Daughter gets goods to mother on second floor with bucket contraption

Uplifting idea! Daughter comes up with handy method using bucket and rope to get food to her 82-year-old mother isolating in second-floor flat

  • Sally Boult delivers goods to her mum with a rope tied to the end of a bucket 
  • Sally’s mother,  Marion Heap, is 82 years old and lives on a second-floor flat  
  • The bucket invention means Marion can get supplies and keep social distance 
  • Learn more about how to help people impacted by COVID

 A daughter has resourcefully found a way to get supplies to her elderly mother while still keeping social distance with a bucket tied to a rope. 

Sally Boult delivers goods to her mother, Marion Heap, 82, who lives in a flat on the second floor in Ferndown, Dorset, with a bucket tied to the end of a rope. 

Sally puts supplies into a bucket, labelled ‘mam’s essentials’, that is tied to the end of a rope which Marion can then pull up to her flat. 


Sally Boult delivers goods to her mother, Marion Heap, 82, who lives in a flat on the second floor in Ferndown, Dorset, with a bucket tied to the end of a rope

Sally came up with her invention after her brother was unable to get some chocolate to Marion.   

‘The day before my daughter came, my son tried to throw up a chocolate bar to me and it landed on the balcony below mine,’ said Marion. 

The next day Sally used her bucket contraption to get red roses and daffodils to her mother. 

‘This is a much better way of doing things and I love the flowers,’ said Marion. 

Marion’s children are now able to get goods to her and keep her safe by keeping social distance and not coming into contact with her. 

‘I’m a person who likes to go outdoors so this whole thing has been hard but at least this way we’re all staying safe,’ said Marion.  

‘The day before my daughter came, my son tried to throw up a chocolate bar to me and it landed on the balcony below mine,’ said Marion.
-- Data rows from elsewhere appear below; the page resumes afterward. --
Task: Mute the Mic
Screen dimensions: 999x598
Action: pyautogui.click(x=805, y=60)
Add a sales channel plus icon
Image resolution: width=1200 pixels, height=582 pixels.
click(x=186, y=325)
The next day Sally used her bucket contraption to get red roses and daffodils to her mother

The elderly have been isolating since mid-March after the government asked anyone over 70 years old to avoid social contact. 

The death rate for people over 80 is almost ten per cent higher than the average death rate, 0.5 to 1 per cent, according to research from Imperial College London says that. 

But the the UK chief medical advisor, Professor Chris Whitty, has said that the majority of older people will have a ‘mild to moderate disease.’